───── SUPPLIED MATERIAL
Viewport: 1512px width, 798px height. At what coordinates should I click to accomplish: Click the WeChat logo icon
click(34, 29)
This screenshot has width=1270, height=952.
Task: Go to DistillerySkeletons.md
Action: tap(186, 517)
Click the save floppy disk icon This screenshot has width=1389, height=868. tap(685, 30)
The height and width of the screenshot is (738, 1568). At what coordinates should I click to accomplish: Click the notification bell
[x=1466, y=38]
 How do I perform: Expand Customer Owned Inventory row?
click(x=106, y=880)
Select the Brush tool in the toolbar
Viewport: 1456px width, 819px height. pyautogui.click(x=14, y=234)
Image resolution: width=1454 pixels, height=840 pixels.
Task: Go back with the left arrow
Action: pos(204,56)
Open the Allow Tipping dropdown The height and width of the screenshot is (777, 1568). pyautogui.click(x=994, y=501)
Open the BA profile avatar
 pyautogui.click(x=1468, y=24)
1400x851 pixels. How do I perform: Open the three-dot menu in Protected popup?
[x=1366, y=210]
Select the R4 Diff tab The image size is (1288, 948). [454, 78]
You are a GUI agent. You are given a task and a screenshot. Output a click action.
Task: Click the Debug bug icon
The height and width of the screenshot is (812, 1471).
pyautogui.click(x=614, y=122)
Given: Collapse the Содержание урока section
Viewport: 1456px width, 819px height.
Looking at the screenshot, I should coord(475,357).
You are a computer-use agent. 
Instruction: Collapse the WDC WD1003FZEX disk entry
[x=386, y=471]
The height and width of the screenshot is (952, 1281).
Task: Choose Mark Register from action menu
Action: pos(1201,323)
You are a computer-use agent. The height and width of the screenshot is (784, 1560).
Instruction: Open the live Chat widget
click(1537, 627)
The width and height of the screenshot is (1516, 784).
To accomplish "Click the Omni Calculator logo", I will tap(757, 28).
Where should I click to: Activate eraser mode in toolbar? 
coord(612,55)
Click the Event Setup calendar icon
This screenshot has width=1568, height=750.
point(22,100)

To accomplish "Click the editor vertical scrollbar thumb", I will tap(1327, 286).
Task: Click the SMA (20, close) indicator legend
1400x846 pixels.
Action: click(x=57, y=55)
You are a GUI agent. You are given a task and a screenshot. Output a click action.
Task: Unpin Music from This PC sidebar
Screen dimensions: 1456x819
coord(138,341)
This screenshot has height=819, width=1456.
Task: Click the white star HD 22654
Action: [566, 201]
──────────
__TASK INSTRUCTIONS__
A faithful, word-for-word copy of the data is the expected answer.

__RESPONSE TO THIS TASK__
Viewport: 1512px width, 798px height. At what coordinates should I click to accomplish: Click the WeChat logo icon
click(34, 29)
This screenshot has width=1270, height=952.
Task: Go to DistillerySkeletons.md
Action: tap(186, 517)
Click the save floppy disk icon This screenshot has width=1389, height=868. tap(685, 30)
The height and width of the screenshot is (738, 1568). At what coordinates should I click to accomplish: Click the notification bell
[x=1466, y=38]
 How do I perform: Expand Customer Owned Inventory row?
click(x=106, y=880)
Select the Brush tool in the toolbar
Viewport: 1456px width, 819px height. pyautogui.click(x=14, y=234)
Image resolution: width=1454 pixels, height=840 pixels.
Task: Go back with the left arrow
Action: pos(204,56)
Open the Allow Tipping dropdown The height and width of the screenshot is (777, 1568). pyautogui.click(x=994, y=501)
Open the BA profile avatar
 pyautogui.click(x=1468, y=24)
1400x851 pixels. How do I perform: Open the three-dot menu in Protected popup?
[x=1366, y=210]
Select the R4 Diff tab The image size is (1288, 948). [454, 78]
You are a GUI agent. You are given a task and a screenshot. Output a click action.
Task: Click the Debug bug icon
The height and width of the screenshot is (812, 1471).
pyautogui.click(x=614, y=122)
Given: Collapse the Содержание урока section
Viewport: 1456px width, 819px height.
Looking at the screenshot, I should coord(475,357).
You are a computer-use agent. 
Instruction: Collapse the WDC WD1003FZEX disk entry
[x=386, y=471]
The height and width of the screenshot is (952, 1281).
Task: Choose Mark Register from action menu
Action: pos(1201,323)
You are a computer-use agent. The height and width of the screenshot is (784, 1560).
Instruction: Open the live Chat widget
click(1537, 627)
The width and height of the screenshot is (1516, 784).
To accomplish "Click the Omni Calculator logo", I will tap(757, 28).
Where should I click to: Activate eraser mode in toolbar? 
coord(612,55)
Click the Event Setup calendar icon
This screenshot has width=1568, height=750.
point(22,100)

To accomplish "Click the editor vertical scrollbar thumb", I will tap(1327, 286).
Task: Click the SMA (20, close) indicator legend
1400x846 pixels.
Action: click(x=57, y=55)
You are a GUI agent. You are given a task and a screenshot. Output a click action.
Task: Unpin Music from This PC sidebar
Screen dimensions: 1456x819
coord(138,341)
This screenshot has height=819, width=1456.
Task: Click the white star HD 22654
Action: [566, 201]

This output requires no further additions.